While there are many that can make such a claim, "Born To Be Wild" can easily be argued as one of the most iconic guitar riffs in all of music history, and it remains just as powerful today as it was ore than forty years ago. The combined sound of John Kay and Michael Monarch is beyond nearly every other riff in history, as it is not only the simple, yet powerful progression that they deploy, but the fuzzy, crunching distortion as well. From the opening power chords to the small "stings" that lace the verses, the guitar part on "Born To Be Wild" stands as one of the finest in history, and there are few recordings that better display the musical link between blues and rock and roll. It is this tone and attitude that in many ways defines what "hard rock" is all about, and there are few later bands that did not in some way pull from the guitar work on "Born To Be Wild." However, while one cannot overlook the guitar work, bassist Rushton Moreve is in top form as well, and it is the massive amount of groove and movement he and drummer Jerry Edmonton bring to the track that gives it a high-energy, almost chaotic feel. The band is rounded out by Goldy McJohn on a Hammond organ, and it is the presence of this final instrument that sets "Born To Be Wild" so far apart from other singles, as the mood and bite McJohn adds gives the song a sharp, almost Latin-tinged feel that remains unparalleled to this day.

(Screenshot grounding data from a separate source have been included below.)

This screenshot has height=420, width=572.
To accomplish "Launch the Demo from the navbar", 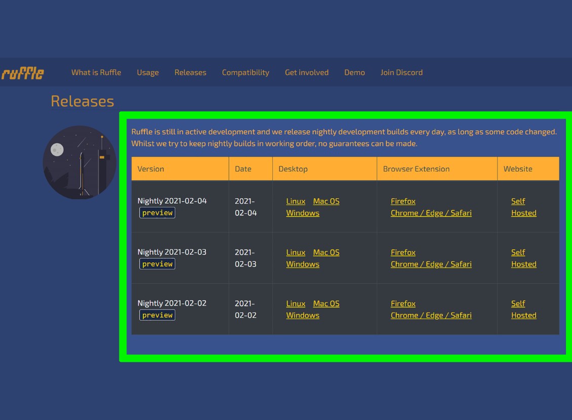I will tap(354, 72).
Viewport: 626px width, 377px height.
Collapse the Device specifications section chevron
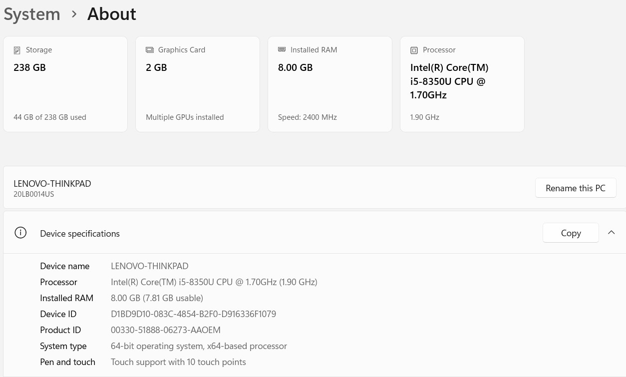click(611, 233)
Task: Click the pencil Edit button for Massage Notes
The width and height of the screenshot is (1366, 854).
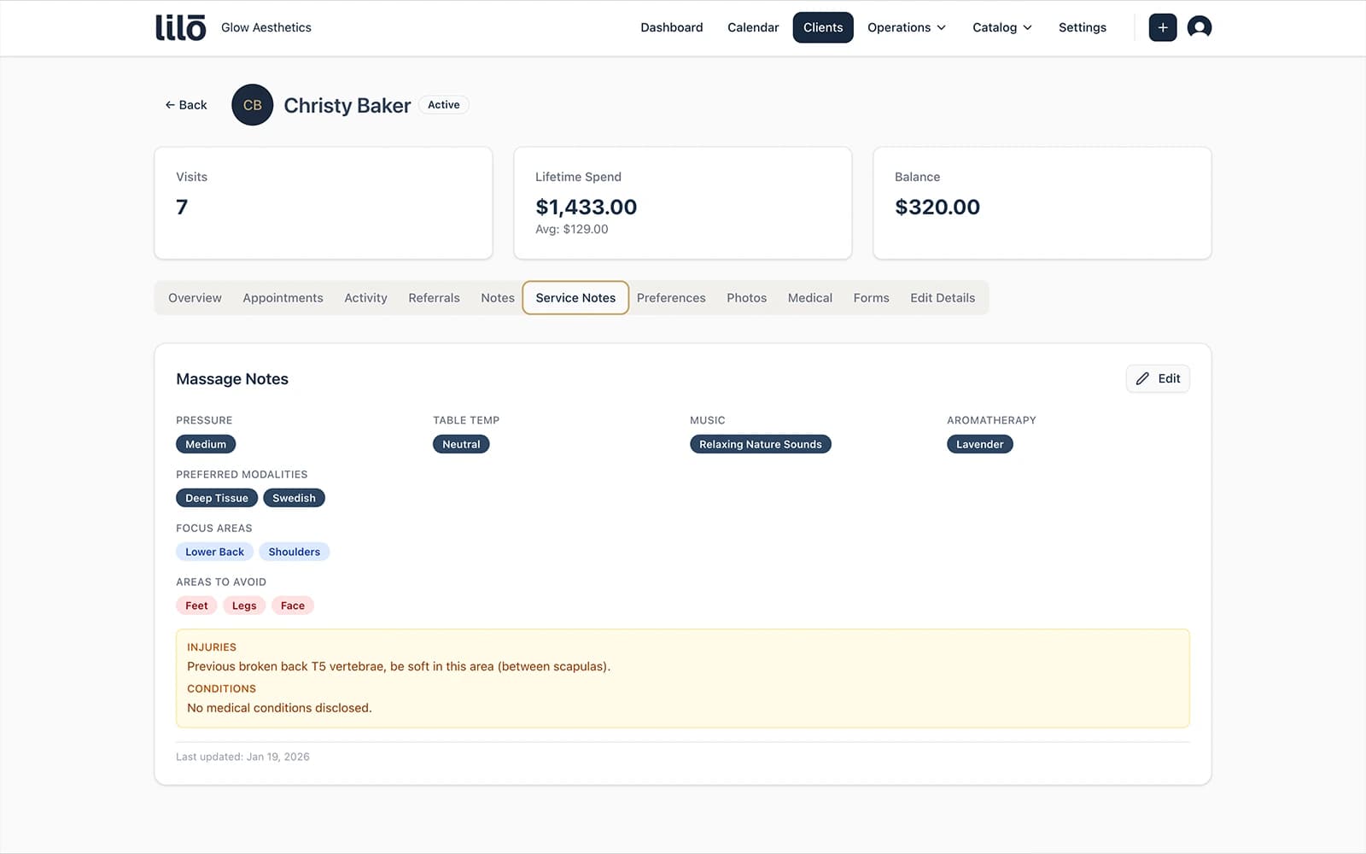Action: point(1158,378)
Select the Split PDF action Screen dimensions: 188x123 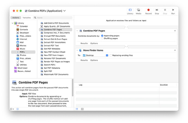pyautogui.click(x=48, y=71)
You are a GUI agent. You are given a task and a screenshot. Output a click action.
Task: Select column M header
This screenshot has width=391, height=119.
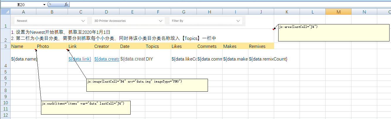pos(338,12)
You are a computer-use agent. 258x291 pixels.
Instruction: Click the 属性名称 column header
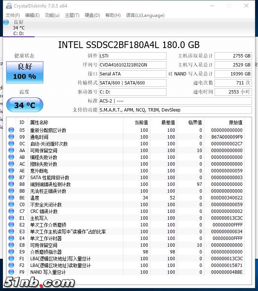(39, 122)
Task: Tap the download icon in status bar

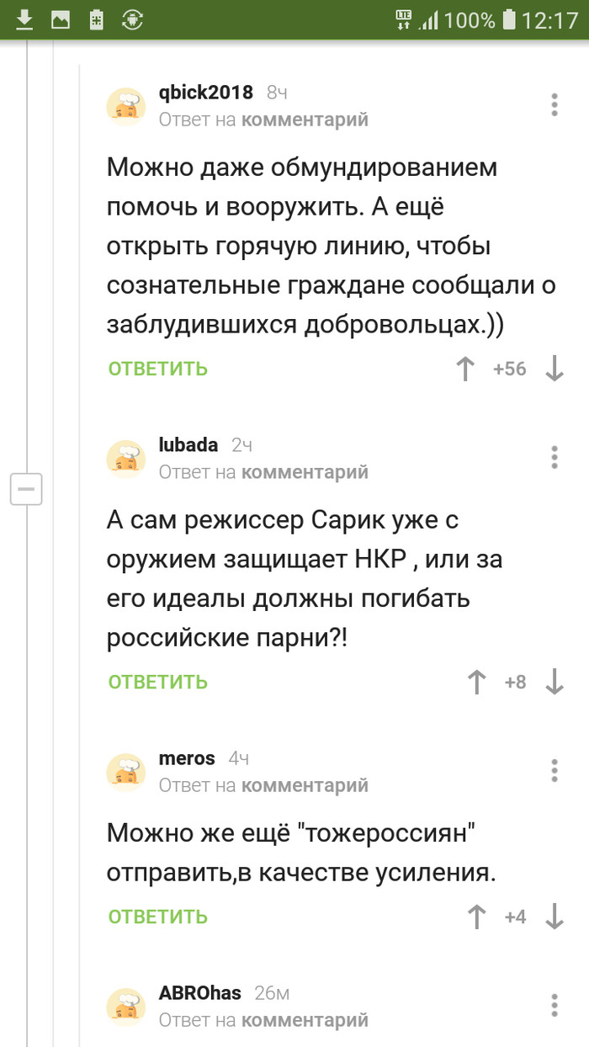Action: tap(24, 19)
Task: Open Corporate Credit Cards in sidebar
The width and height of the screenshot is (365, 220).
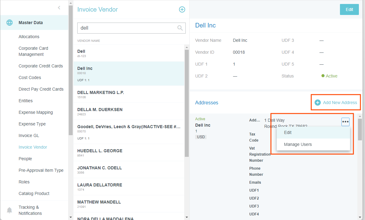Action: click(x=41, y=66)
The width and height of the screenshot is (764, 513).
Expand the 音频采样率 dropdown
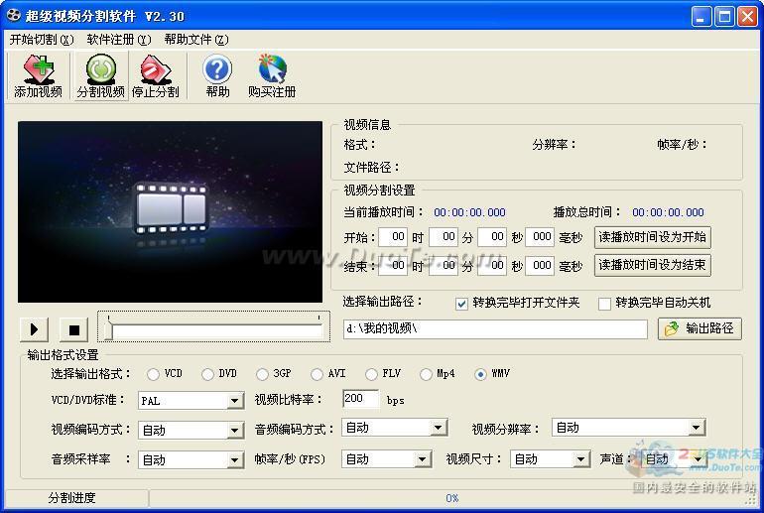(235, 460)
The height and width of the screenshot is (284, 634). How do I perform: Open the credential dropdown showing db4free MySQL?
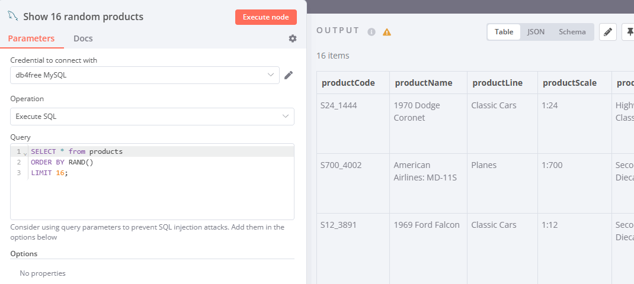coord(145,75)
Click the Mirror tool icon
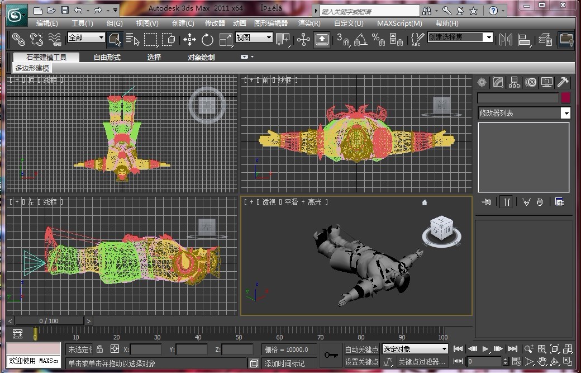This screenshot has width=581, height=373. 506,39
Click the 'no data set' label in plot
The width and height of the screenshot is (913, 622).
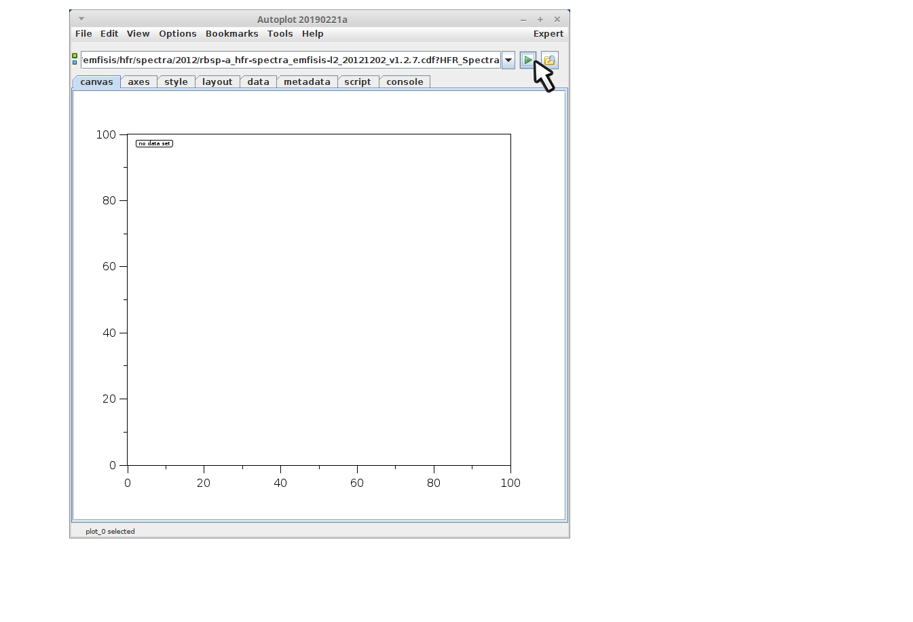(x=154, y=144)
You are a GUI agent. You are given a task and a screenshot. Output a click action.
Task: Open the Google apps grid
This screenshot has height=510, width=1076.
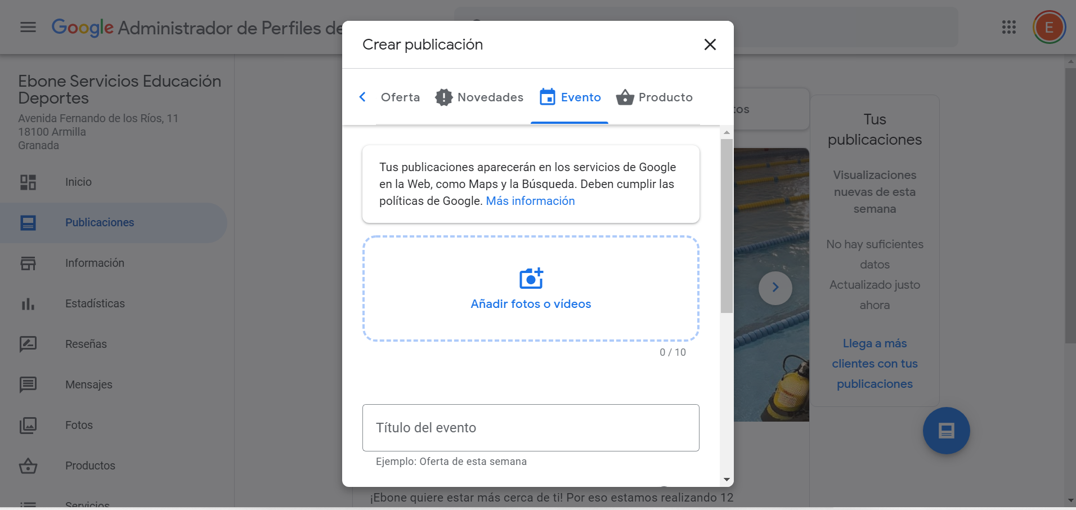[x=1008, y=27]
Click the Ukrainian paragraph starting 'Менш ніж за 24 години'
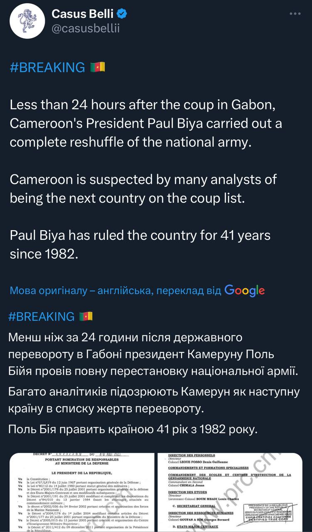312x532 pixels. (x=153, y=353)
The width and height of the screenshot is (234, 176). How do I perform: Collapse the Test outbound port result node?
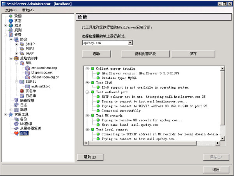click(87, 92)
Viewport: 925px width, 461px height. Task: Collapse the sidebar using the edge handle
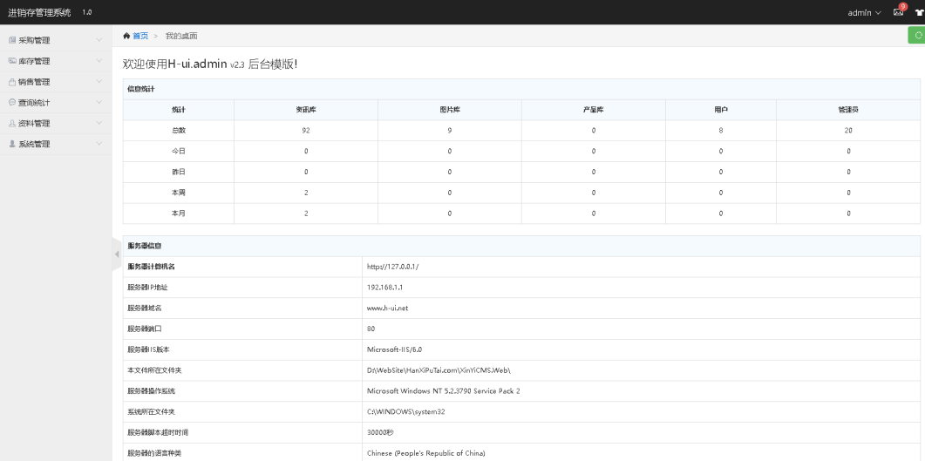pyautogui.click(x=117, y=254)
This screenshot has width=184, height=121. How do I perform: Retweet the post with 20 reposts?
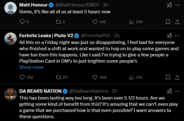[62, 77]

Along with the brilliant musical arrangement all across "Born To Be Wild," John Kay delivers what is now one of the most legendary vocals in all of music history. Matching the tone and attitude of the guitars, there is a gritty, almost menacing sound to his singing, and yet he manages to deploy this sound without ever sacrificing any of the musicality of his vocal range. It is the way that Kay seems to be teetering on the edge of pure mayhem within his singing that makes "Born To Be Wild" so exciting, and even after hearing the song countless times, this element remains firmly intact. While there had been other artists that brought this gritty, perhaps dangerous sound before Kay, he was able to take it in a completely new direction, and his sound remains one of the most pure and outright captivating ever to be captured on tape. However, it is the way that Kay's attitude matches the lyrics which he sings that stands as the key to the appeal of "Born To Be Wild," and yet he himself did not pen the song. The lyrics were actually written by "Mars Bonfire," which was a pseudonym for Dennis Edmonton, who was the brother of Steppenwolf's drummer. Each line of the song finds a way to capture the spirit of youth in a manner that was a far cry from other such songs, and it is this difference and "nod" to a secondary counter-culture that made "Born To Be Wild" so appealing at the time, as well as giving it a truly timeless sound.
Truth be told, "Born To Be Wild" was actually the third single released off of Steppenwolf, as at first listen, the band and label did not thing it had the appeal necessary for good chart performance. However, the track quickly rose to the second spot on the chart, and it was perhaps made most famous when it was used in the opening sequence of the classic film, Easy Rider. It was due to its appearance in the movie that "Born To Be Wild" gained its connection to the world of motorcycles, and it is the fact that the song works so well in this environment, as well as that of a general counter-culture that has enabled it to "catch on" with so many different groups and generations. Yet there is one rather common misconception about "Born To Be Wild," and that is that many people believe it to be the song that "invented" heavy metal. While the song was the first to use the term on record when Kay sings, "...heavy metal thunder...," it is actually a reference to the sound of a motorcycle engine, and not to the sound or attitude with which the band was playing. Furthermore, when one looks at the entire history of the "heavy metal" sound, "Born To Be Wild" simply does not fit "the formula," but can easily be argued as a precursor to the later sound. Regardless of "where" the song fits in categorically, there is no question that it remains one of the most revered and timeless songs ever recorded, and there are few songs from any era that can compare to Steppenwolf's magnificent 1968 single, "Born To Be Wild."